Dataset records
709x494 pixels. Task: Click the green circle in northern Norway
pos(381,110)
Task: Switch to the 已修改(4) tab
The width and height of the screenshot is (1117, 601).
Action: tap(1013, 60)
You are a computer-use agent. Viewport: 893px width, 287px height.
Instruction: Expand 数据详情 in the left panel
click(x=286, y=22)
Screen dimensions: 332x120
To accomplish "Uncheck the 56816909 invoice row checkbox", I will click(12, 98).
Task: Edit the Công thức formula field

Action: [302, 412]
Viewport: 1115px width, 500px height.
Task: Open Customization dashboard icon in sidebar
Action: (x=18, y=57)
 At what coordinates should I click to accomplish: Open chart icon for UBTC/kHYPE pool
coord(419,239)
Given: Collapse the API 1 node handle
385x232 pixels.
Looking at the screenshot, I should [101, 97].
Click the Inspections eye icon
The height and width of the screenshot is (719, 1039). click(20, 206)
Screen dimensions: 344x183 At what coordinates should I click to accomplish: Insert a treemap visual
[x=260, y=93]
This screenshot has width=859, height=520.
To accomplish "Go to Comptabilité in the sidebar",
...
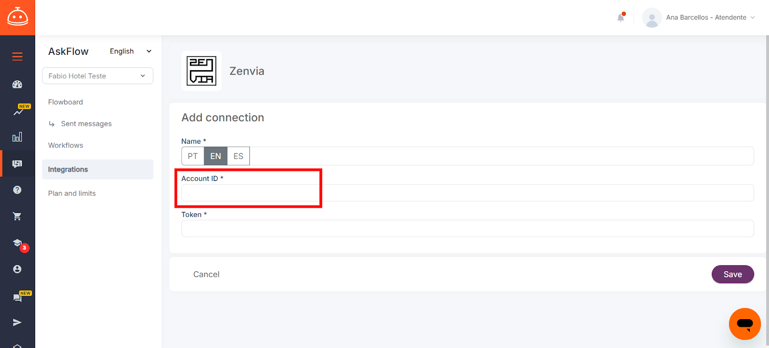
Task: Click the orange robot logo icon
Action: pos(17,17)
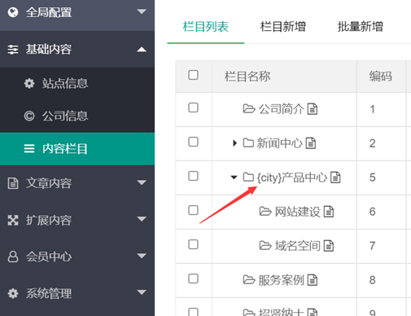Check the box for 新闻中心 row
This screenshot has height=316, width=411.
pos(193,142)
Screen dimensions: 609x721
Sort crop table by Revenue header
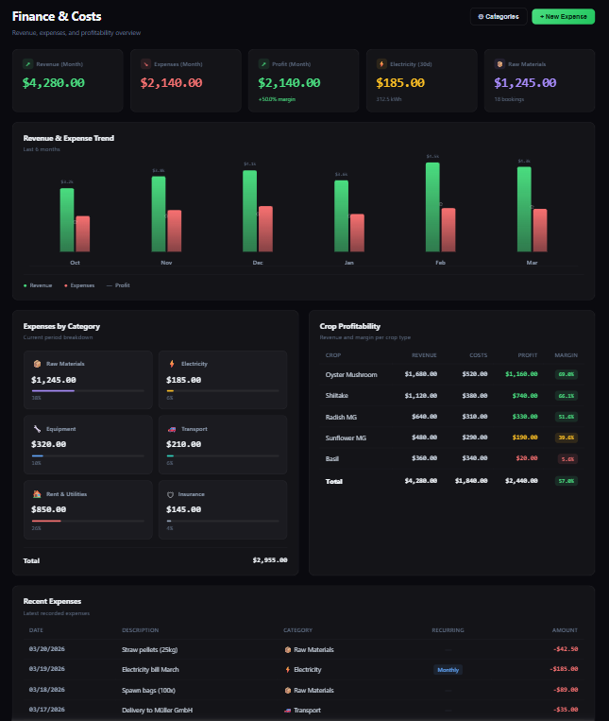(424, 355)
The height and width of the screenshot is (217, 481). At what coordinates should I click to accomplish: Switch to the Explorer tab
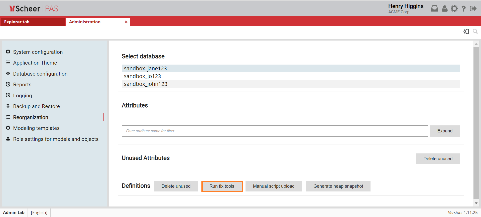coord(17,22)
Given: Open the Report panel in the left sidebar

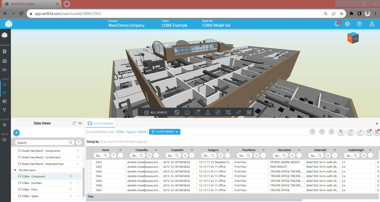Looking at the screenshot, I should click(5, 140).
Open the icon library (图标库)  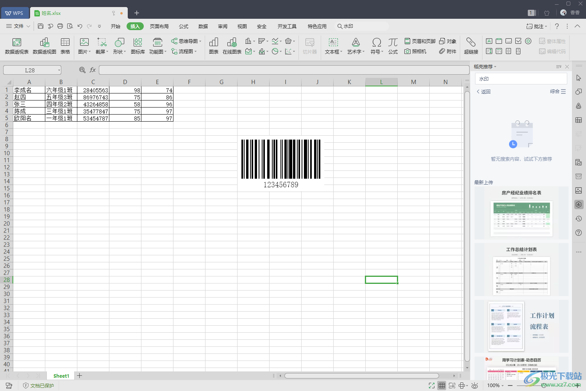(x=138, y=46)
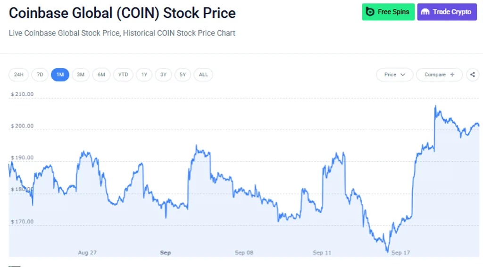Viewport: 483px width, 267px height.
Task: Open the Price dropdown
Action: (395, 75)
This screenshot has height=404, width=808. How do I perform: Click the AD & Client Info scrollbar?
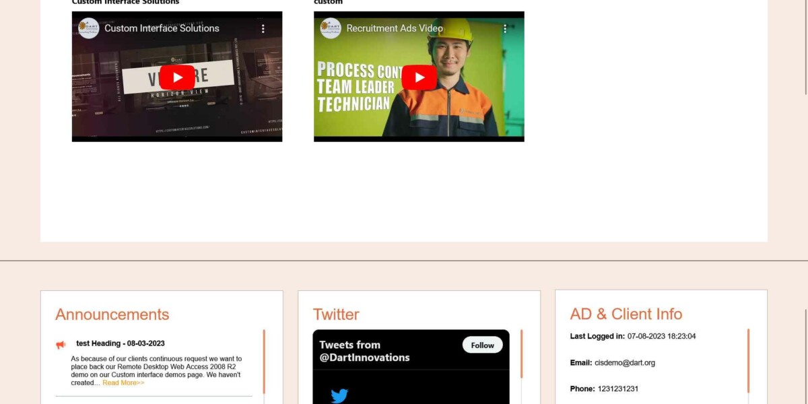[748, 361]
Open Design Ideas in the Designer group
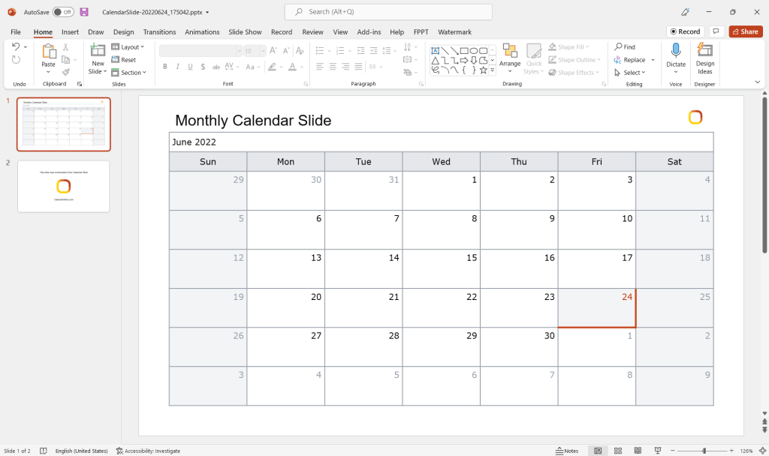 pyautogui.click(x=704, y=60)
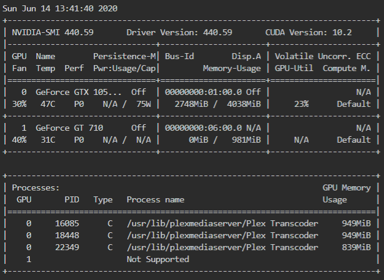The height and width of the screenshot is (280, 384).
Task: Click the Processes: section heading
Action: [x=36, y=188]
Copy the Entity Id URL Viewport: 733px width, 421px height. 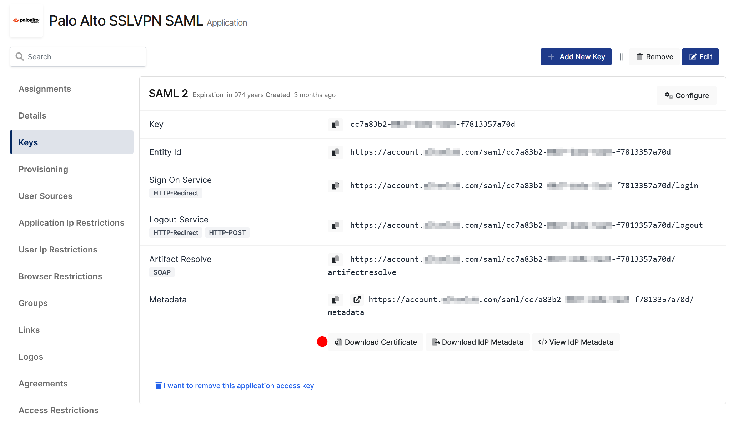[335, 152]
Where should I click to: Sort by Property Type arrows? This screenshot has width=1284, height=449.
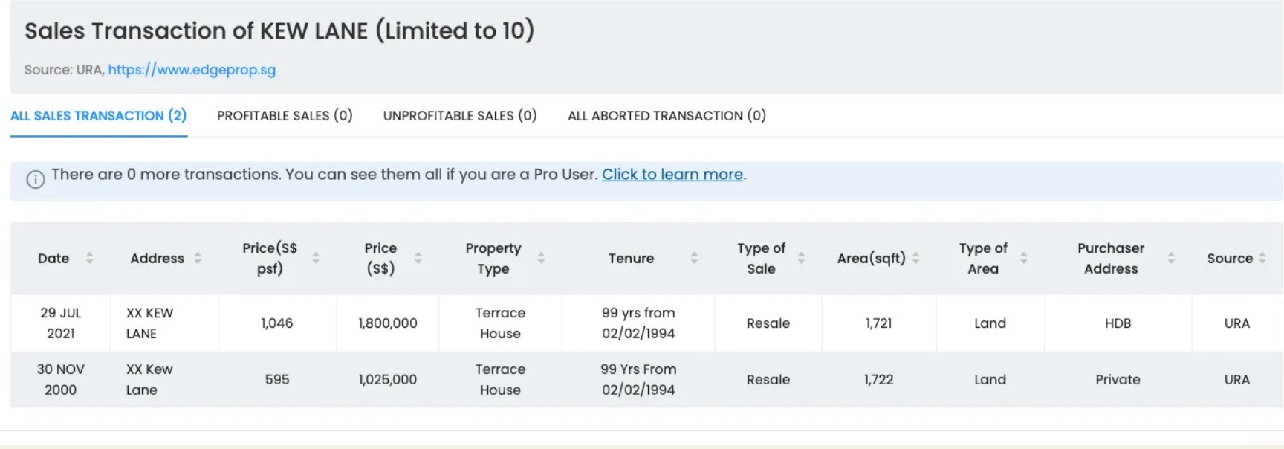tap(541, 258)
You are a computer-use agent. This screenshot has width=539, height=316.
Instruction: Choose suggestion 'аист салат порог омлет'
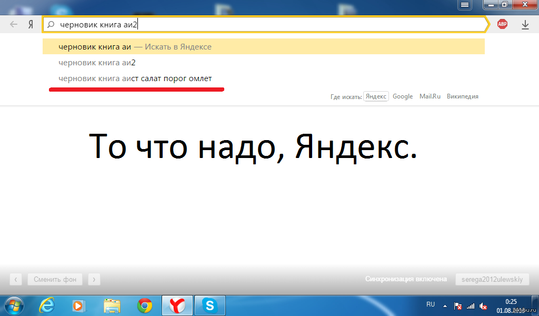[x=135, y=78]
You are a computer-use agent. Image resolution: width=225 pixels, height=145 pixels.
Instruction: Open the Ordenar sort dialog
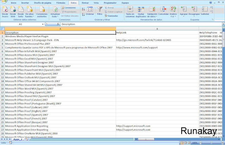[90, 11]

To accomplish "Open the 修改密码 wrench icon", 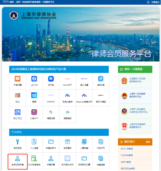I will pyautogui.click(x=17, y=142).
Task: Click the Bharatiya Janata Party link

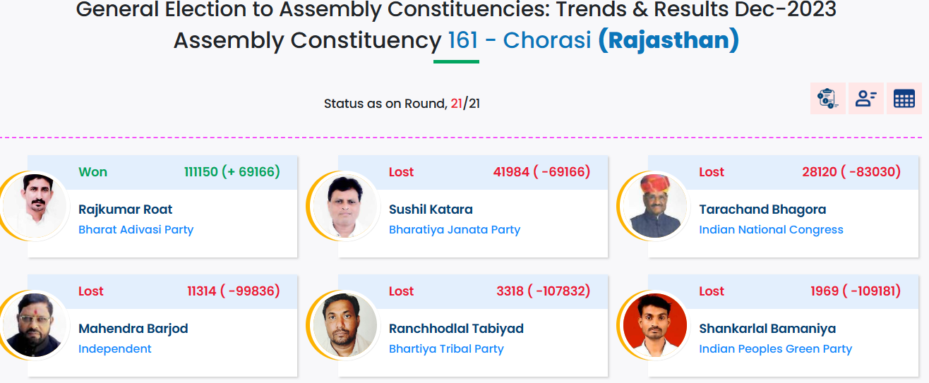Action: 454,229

● TASK REQUIREMENTS:
Your task for the entries above: copy exactly the span starting with the line with "Task: Switch to the 已修改(4) tab" and going on through the line with "to Comptabilité in", both lines included, and nothing else.

● EXPECTED ANSWER:
Task: Switch to the 已修改(4) tab
The width and height of the screenshot is (1117, 601).
Action: tap(1013, 60)
You are a computer-use agent. Viewport: 893px width, 287px height.
Instruction: Expand 数据详情 in the left panel
click(x=286, y=22)
Screen dimensions: 332x120
To accomplish "Uncheck the 56816909 invoice row checkbox", I will click(12, 98).
Task: Edit the Công thức formula field

Action: [302, 412]
Viewport: 1115px width, 500px height.
Task: Open Customization dashboard icon in sidebar
Action: (x=18, y=57)
 At what coordinates should I click to accomplish: Open chart icon for UBTC/kHYPE pool
coord(419,239)
Given: Collapse the API 1 node handle
385x232 pixels.
Looking at the screenshot, I should [101, 97].
Click the Inspections eye icon
The height and width of the screenshot is (719, 1039). click(20, 206)
Screen dimensions: 344x183 At what coordinates should I click to accomplish: Insert a treemap visual
[x=260, y=93]
This screenshot has width=859, height=520.
To accomplish "Go to Comptabilité in the sidebar",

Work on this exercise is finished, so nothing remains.